From 0e4582f83b7bcb6f5104b387770c3c3c4bd432b9 Mon Sep 17 00:00:00 2001
From: Zafir Stojanovski <zaf.stojano@gmail.com>
Date: Fri, 1 Aug 2025 16:27:56 +0200
Subject: [PATCH] fix(evaluation): Add instructions for running on MMLU Pro
 (#497)

* add instructions for mmlu pro, format instructions for math benchmarks

* lint

* remove `--fewshot_as_multiturn`
---
 training/README.md | 35 ++++++++++++++++++++++-------------
 1 file changed, 22 insertions(+), 13 deletions(-)

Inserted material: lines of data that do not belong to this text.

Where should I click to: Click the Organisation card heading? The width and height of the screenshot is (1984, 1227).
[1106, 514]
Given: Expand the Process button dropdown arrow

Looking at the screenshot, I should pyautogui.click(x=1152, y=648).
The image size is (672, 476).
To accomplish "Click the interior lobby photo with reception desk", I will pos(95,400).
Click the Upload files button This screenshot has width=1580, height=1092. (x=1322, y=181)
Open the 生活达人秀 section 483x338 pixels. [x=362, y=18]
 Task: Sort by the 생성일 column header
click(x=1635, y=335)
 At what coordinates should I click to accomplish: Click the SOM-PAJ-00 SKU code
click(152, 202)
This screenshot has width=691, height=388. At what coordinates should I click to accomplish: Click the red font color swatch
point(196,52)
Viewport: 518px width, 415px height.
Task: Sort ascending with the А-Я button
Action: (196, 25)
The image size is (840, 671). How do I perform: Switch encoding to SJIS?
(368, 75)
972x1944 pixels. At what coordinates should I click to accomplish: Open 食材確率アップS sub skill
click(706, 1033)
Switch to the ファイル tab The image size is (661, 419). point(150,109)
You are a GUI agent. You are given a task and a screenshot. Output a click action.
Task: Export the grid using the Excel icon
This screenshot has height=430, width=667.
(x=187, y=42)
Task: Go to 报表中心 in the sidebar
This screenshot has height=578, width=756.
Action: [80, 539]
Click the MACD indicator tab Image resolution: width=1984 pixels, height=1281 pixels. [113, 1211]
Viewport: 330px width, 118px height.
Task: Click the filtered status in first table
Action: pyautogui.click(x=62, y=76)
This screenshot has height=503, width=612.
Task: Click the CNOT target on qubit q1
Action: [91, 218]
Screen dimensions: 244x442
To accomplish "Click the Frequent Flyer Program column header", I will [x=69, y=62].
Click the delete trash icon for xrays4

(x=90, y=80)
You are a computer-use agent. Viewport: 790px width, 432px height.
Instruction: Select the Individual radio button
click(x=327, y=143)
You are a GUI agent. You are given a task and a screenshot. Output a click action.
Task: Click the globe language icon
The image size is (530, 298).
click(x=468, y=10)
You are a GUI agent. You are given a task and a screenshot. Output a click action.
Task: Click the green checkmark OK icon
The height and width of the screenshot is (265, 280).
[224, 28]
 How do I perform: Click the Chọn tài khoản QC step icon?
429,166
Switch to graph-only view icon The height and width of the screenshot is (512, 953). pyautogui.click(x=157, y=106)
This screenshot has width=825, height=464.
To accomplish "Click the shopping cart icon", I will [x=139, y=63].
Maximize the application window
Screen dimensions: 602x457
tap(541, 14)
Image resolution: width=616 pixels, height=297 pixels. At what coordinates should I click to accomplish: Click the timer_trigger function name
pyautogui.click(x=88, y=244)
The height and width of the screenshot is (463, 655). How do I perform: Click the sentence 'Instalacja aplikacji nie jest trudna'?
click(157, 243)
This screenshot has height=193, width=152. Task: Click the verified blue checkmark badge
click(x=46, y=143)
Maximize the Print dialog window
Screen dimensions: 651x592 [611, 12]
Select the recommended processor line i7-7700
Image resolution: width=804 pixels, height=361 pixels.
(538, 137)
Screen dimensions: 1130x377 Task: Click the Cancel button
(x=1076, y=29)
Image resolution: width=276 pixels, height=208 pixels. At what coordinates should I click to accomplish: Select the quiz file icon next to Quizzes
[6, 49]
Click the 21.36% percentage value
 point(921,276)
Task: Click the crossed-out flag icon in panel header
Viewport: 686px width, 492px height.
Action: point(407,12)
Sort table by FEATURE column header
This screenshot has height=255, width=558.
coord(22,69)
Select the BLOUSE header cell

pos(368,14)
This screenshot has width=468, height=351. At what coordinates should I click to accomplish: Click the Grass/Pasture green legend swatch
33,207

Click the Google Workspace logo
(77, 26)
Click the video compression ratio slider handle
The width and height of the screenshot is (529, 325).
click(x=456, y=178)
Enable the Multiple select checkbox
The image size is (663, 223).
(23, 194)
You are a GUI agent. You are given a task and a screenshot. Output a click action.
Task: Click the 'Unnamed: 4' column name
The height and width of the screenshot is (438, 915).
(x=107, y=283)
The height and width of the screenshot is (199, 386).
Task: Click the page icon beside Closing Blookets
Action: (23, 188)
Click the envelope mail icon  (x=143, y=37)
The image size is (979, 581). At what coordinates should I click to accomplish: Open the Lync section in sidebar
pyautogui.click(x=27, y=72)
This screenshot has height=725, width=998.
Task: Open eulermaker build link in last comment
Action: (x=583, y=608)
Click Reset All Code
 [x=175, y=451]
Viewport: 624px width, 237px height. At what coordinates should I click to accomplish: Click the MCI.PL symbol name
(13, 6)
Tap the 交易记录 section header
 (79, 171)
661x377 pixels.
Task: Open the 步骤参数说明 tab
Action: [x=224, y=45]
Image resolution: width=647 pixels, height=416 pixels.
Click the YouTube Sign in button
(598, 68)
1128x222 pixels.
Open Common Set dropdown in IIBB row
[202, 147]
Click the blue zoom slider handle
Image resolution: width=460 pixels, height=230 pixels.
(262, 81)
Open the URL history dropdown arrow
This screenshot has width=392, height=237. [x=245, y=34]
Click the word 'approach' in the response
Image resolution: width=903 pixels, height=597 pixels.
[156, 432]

diff --git a/training/README.md b/training/README.md
index a77c6478..d5733e68 100644
--- a/training/README.md
+++ b/training/README.md
@@ -116,7 +116,10 @@ python evaluate_model.py --config eval_algorithmic_composite.yaml
 
 ## External benchmark evaluations
 
-We additionally evaluate some models on external benchmarks using the Language Model Evaluation Harness from Eleuther AI.
+We additionally evaluate some models on external benchmarks using the [Language Model Evaluation Harness](https://github.com/EleutherAI/lm-evaluation-harness) from Eleuther AI.
+
+
+### Math benchmarks
 
 We utilise the `llama` branch for the Llama 3 MATH and GSM8K evaluation configurations it provides, for the fairest possible comparison against Meta's original Llama 3 model.
 
@@ -127,18 +130,24 @@ git checkout llama
 pip install -e .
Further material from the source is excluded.